Age | G | P | A | Gestational age by US CRL | HCG, pretreatment | Presenting symptom | Risk factors |
---|---|---|---|---|---|---|---|
29 | 4 | 1 | 2 | 12 1/7 | Vaginal spotting | Prior curettage, cx insufficency and prior cerclage, prior cesarean | |
30 | 5 | 1 | 3 | 12 0/7 | Vaginal spotting | Prior cervical ectopic, prior curettage, cx insufficiency and prior cerclage, prior cesarean | |
40 | 1 | 0 | 0 | 8 0/7 | 58,155 | None, found with US | None |
21 | 1 | 0 | 0 | 6 0/7 | 4400 | None, found with US | None |
38 | 1 | 0 | 0 | 6 0/7 | 50,906 | Vaginal spotting | None |
21 | 1 | 0 | 0 | 8 0/7 | 3672 | Vaginal spotting | None |
42 | 3 | 0 | 2 | 7 0/7 | 6188 | None, found with US | Prior curettage |
41 | 3 | 0 | 2 | 7 2/7 | 16,137 | None, found with US | Smoker, 2 elective terminations with curettage, smoker, substance abuse, cervical cryo |
32 | 3 | 2 | 0 | 7 0/7 | 1587 | None, found with US | Smoker and substance abuse, cervical cryotherapy for CIN |
35 | 2 | 1 | 0 | 11 5/7 | Vaginal spotting | Smoker, prior classical cesarean at 24 weeks | |
44 | 5 | 0 | 4 | 7 0/7 | None, found with US | Prior curettage; donor egg IVF twin pregnancy, heterotopic cervical pregnancy | |
28 | 4 | 1 | 2 | 11 0/7 | 78,487 | Vaginal spotting | Prior curettage |
28 | 2 | 1 | 0 | 6 5/7 | 43,252 | Vaginal spotting | None |
Results
This series demonstrates that a specialized suction curettage technique was 100% successful in terminating 1st trimester cervical pregnancy.
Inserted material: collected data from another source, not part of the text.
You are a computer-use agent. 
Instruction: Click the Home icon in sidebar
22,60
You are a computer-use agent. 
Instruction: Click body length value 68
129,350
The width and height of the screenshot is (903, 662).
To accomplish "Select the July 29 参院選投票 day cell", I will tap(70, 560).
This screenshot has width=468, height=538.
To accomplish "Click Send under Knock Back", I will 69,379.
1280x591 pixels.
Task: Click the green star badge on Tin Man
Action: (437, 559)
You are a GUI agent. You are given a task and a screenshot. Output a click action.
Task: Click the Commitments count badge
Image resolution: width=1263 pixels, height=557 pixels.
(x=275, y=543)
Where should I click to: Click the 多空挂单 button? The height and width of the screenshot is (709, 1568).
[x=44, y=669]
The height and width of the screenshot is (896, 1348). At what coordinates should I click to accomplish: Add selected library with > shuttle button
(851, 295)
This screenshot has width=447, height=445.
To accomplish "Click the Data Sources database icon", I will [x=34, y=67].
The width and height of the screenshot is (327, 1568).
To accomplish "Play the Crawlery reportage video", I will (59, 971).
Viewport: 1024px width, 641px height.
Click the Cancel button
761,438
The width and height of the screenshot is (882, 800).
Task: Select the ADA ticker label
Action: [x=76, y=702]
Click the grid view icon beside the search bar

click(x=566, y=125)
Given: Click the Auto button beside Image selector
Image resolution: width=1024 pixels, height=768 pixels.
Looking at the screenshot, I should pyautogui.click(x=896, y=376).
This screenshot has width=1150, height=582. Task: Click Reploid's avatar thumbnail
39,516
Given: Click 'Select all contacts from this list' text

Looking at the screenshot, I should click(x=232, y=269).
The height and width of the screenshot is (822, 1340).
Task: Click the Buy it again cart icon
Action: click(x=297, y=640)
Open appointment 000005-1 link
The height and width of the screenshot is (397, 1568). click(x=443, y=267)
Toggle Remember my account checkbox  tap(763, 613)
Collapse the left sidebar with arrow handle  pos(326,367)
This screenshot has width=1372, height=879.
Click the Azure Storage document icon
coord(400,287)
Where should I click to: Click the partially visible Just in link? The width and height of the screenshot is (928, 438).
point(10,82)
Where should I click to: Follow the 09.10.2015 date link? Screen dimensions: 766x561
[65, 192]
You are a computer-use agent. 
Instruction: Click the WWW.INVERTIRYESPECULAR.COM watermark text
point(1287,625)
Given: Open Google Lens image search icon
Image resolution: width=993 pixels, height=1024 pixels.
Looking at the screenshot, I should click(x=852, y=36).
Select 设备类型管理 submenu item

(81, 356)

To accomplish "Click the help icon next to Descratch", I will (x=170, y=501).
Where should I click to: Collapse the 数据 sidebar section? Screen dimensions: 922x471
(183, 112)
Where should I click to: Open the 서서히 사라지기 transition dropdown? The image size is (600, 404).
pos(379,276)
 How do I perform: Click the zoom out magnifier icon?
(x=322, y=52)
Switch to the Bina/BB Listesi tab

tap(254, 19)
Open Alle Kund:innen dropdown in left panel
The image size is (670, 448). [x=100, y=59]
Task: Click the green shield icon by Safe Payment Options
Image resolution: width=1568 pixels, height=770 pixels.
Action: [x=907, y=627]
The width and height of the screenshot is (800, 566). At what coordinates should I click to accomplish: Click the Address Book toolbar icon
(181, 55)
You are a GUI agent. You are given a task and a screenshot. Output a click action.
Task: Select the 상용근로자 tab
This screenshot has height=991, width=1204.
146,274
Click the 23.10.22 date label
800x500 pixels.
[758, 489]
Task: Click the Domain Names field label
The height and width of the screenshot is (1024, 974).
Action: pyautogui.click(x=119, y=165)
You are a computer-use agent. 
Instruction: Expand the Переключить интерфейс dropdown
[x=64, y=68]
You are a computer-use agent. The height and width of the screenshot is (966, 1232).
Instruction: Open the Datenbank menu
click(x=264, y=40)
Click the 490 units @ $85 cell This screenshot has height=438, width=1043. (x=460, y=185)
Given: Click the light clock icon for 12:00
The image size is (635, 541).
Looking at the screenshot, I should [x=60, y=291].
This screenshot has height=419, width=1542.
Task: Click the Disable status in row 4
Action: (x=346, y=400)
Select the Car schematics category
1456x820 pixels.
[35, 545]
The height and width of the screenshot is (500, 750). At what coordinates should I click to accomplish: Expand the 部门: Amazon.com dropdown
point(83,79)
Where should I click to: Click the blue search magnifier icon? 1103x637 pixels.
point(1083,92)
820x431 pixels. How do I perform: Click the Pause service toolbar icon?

Unless already identified by transvaginal ultrasound, the usual first complaint is painless vaginal bleeding, and speculum examination may reveal an open external cervical os with a fleshly type endocervical mass presenting ( Figure 3 ). The technique begins with circumferential infiltration of the cervical stroma around the cervical pregnancy with a hemostatic vasoconstricting agent, such as 20 mL of dilute vasopressin (20 units diluted within 50 mL of injectable normal saline) to a depth reachable with a 1 ½ inch, 21 gauge needle ( Figure 4 ). This is followed by the placement of an untied cervical suture high around the cervical portio, using a McDonald cerclage technique ( Figure 5 ). This stitch is left in place ready to tie, if necessary, to temporarily occlude the descending cervical branches of the uterine arteries should bleeding occur during the procedure. Then, without cervical canal dilation (the canal is already open containing the pregnancy) an appropriately sized suction curettage (diameter in millimeters equal to the gestational age in weeks), attached to suction, is rotated and slowly passed through the cervical canal and into the endometrial cavity ( Figure 6 ). Immediately postcurettage a cervical canal balloon, such as a 30 mL balloon foley catheter, is placed against the cervical canal placental bed and inflated to permit a tamponade effect within the cervical canal ( Figure 7 ). The balloon must be inflated within the cervical canal and not within the endometrial cavity.The balloon tamponade is left in place for approximately 24 hours, then slowly deflated, in anticipation of no cervical bleeding. Should such bleeding occur the balloon is reinflated for later removal. Pain control may be needed because of balloon catheter postprocedure cervical canal distention, but in my experience this has been unnecessary.